### [Task]
The response must contain every record, repeated exactly.

### [Task inputs]
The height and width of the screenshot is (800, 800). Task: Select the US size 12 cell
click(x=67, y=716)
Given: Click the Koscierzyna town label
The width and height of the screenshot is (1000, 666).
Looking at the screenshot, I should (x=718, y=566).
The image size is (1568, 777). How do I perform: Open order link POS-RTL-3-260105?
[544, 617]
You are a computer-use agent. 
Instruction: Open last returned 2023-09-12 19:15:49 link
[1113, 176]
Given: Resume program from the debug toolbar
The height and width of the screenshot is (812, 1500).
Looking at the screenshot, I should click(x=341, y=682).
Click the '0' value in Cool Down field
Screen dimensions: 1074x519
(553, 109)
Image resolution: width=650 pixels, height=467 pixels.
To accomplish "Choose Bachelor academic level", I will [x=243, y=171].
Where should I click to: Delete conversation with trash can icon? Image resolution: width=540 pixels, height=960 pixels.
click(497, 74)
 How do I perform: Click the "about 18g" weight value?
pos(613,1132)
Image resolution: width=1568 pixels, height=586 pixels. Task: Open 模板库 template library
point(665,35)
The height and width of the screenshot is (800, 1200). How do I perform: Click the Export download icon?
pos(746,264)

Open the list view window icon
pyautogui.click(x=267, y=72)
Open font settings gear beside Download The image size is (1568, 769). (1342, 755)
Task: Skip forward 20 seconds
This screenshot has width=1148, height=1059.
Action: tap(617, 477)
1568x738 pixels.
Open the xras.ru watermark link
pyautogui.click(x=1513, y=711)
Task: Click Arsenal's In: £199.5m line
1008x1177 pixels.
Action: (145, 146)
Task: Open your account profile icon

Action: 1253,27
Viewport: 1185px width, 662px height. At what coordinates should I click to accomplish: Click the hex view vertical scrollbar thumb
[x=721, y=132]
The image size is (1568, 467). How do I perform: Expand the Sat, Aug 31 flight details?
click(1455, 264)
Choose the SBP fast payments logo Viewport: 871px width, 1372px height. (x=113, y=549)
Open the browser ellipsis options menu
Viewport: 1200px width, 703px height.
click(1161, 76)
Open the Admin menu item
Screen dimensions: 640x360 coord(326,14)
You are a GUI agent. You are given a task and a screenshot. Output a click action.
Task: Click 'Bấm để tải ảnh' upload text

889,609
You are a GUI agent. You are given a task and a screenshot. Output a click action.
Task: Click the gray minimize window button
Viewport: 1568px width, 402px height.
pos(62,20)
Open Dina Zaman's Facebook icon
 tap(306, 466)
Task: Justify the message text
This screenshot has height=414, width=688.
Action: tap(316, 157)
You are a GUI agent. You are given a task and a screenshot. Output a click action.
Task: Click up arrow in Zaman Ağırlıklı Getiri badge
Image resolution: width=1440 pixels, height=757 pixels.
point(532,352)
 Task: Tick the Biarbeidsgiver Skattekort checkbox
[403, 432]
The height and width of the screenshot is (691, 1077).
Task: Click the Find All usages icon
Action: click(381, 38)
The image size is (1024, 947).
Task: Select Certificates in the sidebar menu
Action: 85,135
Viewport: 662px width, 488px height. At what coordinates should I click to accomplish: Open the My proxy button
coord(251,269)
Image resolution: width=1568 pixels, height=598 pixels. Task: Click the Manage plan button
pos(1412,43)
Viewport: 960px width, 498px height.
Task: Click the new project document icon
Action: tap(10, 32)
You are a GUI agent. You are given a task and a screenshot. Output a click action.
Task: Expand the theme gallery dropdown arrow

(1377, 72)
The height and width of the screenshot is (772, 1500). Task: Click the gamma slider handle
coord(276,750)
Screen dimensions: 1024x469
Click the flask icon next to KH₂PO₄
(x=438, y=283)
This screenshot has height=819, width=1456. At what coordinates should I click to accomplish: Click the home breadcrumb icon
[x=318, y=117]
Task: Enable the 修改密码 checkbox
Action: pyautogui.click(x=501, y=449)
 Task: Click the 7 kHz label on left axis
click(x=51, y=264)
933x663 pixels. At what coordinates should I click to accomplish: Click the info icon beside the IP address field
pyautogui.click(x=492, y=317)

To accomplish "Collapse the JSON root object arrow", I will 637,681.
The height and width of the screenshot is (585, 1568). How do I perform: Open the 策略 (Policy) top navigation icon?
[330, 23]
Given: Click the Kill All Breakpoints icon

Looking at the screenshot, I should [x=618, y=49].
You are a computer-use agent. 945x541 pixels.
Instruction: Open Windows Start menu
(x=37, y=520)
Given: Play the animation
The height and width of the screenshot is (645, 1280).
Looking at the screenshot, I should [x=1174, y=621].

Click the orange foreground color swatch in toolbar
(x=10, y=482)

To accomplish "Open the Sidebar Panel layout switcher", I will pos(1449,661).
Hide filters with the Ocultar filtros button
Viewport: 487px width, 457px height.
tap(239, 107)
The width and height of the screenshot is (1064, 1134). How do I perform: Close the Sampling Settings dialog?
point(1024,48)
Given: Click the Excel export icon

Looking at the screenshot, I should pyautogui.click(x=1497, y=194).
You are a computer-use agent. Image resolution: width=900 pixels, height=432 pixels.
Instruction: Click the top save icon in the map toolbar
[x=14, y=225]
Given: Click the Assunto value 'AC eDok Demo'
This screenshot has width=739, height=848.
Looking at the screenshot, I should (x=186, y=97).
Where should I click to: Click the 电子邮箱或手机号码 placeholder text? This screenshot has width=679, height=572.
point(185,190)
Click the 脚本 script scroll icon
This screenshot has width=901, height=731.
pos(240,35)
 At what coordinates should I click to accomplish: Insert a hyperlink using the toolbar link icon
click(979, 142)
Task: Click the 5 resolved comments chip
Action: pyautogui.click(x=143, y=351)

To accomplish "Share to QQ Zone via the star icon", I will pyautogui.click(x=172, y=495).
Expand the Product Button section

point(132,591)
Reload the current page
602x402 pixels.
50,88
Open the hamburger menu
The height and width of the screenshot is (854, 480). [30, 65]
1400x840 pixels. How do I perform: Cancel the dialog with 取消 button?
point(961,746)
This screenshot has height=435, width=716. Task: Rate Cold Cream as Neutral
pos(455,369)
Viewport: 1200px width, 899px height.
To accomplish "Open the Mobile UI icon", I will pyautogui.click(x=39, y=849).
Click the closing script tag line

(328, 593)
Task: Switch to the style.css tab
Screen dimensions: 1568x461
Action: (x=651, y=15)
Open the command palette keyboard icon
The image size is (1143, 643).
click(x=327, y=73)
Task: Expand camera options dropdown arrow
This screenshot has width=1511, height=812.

### [Response for this exercise]
The height and width of the screenshot is (800, 800). Task: Select the US size 12 cell
click(x=67, y=716)
Given: Click the Koscierzyna town label
The width and height of the screenshot is (1000, 666).
Looking at the screenshot, I should (x=718, y=566).
The image size is (1568, 777). How do I perform: Open order link POS-RTL-3-260105?
[544, 617]
You are a computer-use agent. 
Instruction: Open last returned 2023-09-12 19:15:49 link
[1113, 176]
Given: Resume program from the debug toolbar
The height and width of the screenshot is (812, 1500).
Looking at the screenshot, I should click(x=341, y=682).
Click the '0' value in Cool Down field
Screen dimensions: 1074x519
(553, 109)
Image resolution: width=650 pixels, height=467 pixels.
To accomplish "Choose Bachelor academic level", I will [x=243, y=171].
Where should I click to: Delete conversation with trash can icon? Image resolution: width=540 pixels, height=960 pixels.
click(497, 74)
 How do I perform: Click the "about 18g" weight value?
pos(613,1132)
Image resolution: width=1568 pixels, height=586 pixels. Task: Open 模板库 template library
point(665,35)
The height and width of the screenshot is (800, 1200). How do I perform: Click the Export download icon?
pos(746,264)

Open the list view window icon
pyautogui.click(x=267, y=72)
Open font settings gear beside Download The image size is (1568, 769). (1342, 755)
Task: Skip forward 20 seconds
This screenshot has width=1148, height=1059.
Action: tap(617, 477)
1568x738 pixels.
Open the xras.ru watermark link
pyautogui.click(x=1513, y=711)
Task: Click Arsenal's In: £199.5m line
1008x1177 pixels.
Action: (145, 146)
Task: Open your account profile icon

Action: 1253,27
Viewport: 1185px width, 662px height. At what coordinates should I click to accomplish: Click the hex view vertical scrollbar thumb
[x=721, y=132]
The image size is (1568, 467). How do I perform: Expand the Sat, Aug 31 flight details?
click(1455, 264)
Choose the SBP fast payments logo Viewport: 871px width, 1372px height. (x=113, y=549)
Open the browser ellipsis options menu
Viewport: 1200px width, 703px height.
click(1161, 76)
Open the Admin menu item
Screen dimensions: 640x360 coord(326,14)
You are a GUI agent. You are given a task and a screenshot. Output a click action.
Task: Click 'Bấm để tải ảnh' upload text

889,609
You are a GUI agent. You are given a task and a screenshot. Output a click action.
Task: Click the gray minimize window button
Viewport: 1568px width, 402px height.
pos(62,20)
Open Dina Zaman's Facebook icon
 tap(306, 466)
Task: Justify the message text
This screenshot has height=414, width=688.
Action: tap(316, 157)
You are a GUI agent. You are given a task and a screenshot. Output a click action.
Task: Click up arrow in Zaman Ağırlıklı Getiri badge
Image resolution: width=1440 pixels, height=757 pixels.
point(532,352)
 Task: Tick the Biarbeidsgiver Skattekort checkbox
[403, 432]
The height and width of the screenshot is (691, 1077).
Task: Click the Find All usages icon
Action: click(381, 38)
The image size is (1024, 947).
Task: Select Certificates in the sidebar menu
Action: 85,135
Viewport: 662px width, 488px height. At what coordinates should I click to accomplish: Open the My proxy button
coord(251,269)
Image resolution: width=1568 pixels, height=598 pixels. Task: Click the Manage plan button
pos(1412,43)
Viewport: 960px width, 498px height.
Task: Click the new project document icon
Action: tap(10, 32)
You are a GUI agent. You are given a task and a screenshot. Output a click action.
Task: Expand the theme gallery dropdown arrow

(1377, 72)
The height and width of the screenshot is (772, 1500). Task: Click the gamma slider handle
coord(276,750)
Screen dimensions: 1024x469
Click the flask icon next to KH₂PO₄
(x=438, y=283)
This screenshot has height=819, width=1456. At what coordinates should I click to accomplish: Click the home breadcrumb icon
[x=318, y=117]
Task: Enable the 修改密码 checkbox
Action: pyautogui.click(x=501, y=449)
 Task: Click the 7 kHz label on left axis
click(x=51, y=264)
933x663 pixels. At what coordinates should I click to accomplish: Click the info icon beside the IP address field
pyautogui.click(x=492, y=317)

To accomplish "Collapse the JSON root object arrow", I will 637,681.
The height and width of the screenshot is (585, 1568). How do I perform: Open the 策略 (Policy) top navigation icon?
[330, 23]
Given: Click the Kill All Breakpoints icon

Looking at the screenshot, I should [x=618, y=49].
You are a computer-use agent. 945x541 pixels.
Instruction: Open Windows Start menu
(x=37, y=520)
Given: Play the animation
The height and width of the screenshot is (645, 1280).
Looking at the screenshot, I should [x=1174, y=621].

Click the orange foreground color swatch in toolbar
(x=10, y=482)

To accomplish "Open the Sidebar Panel layout switcher", I will pos(1449,661).
Hide filters with the Ocultar filtros button
Viewport: 487px width, 457px height.
tap(239, 107)
The width and height of the screenshot is (1064, 1134). How do I perform: Close the Sampling Settings dialog?
point(1024,48)
Given: Click the Excel export icon

Looking at the screenshot, I should pyautogui.click(x=1497, y=194).
You are a computer-use agent. Image resolution: width=900 pixels, height=432 pixels.
Instruction: Click the top save icon in the map toolbar
[x=14, y=225]
Given: Click the Assunto value 'AC eDok Demo'
This screenshot has width=739, height=848.
Looking at the screenshot, I should (x=186, y=97).
Where should I click to: Click the 电子邮箱或手机号码 placeholder text? This screenshot has width=679, height=572.
point(185,190)
Click the 脚本 script scroll icon
This screenshot has width=901, height=731.
pos(240,35)
 At what coordinates should I click to accomplish: Insert a hyperlink using the toolbar link icon
click(979, 142)
Task: Click the 5 resolved comments chip
Action: pyautogui.click(x=143, y=351)

To accomplish "Share to QQ Zone via the star icon", I will pyautogui.click(x=172, y=495).
Expand the Product Button section

point(132,591)
Reload the current page
602x402 pixels.
50,88
Open the hamburger menu
The height and width of the screenshot is (854, 480). [30, 65]
1400x840 pixels. How do I perform: Cancel the dialog with 取消 button?
point(961,746)
This screenshot has height=435, width=716. Task: Rate Cold Cream as Neutral
pos(455,369)
Viewport: 1200px width, 899px height.
To accomplish "Open the Mobile UI icon", I will pyautogui.click(x=39, y=849).
Click the closing script tag line

(328, 593)
Task: Switch to the style.css tab
Screen dimensions: 1568x461
Action: (x=651, y=15)
Open the command palette keyboard icon
The image size is (1143, 643).
click(x=327, y=73)
Task: Expand camera options dropdown arrow
This screenshot has width=1511, height=812.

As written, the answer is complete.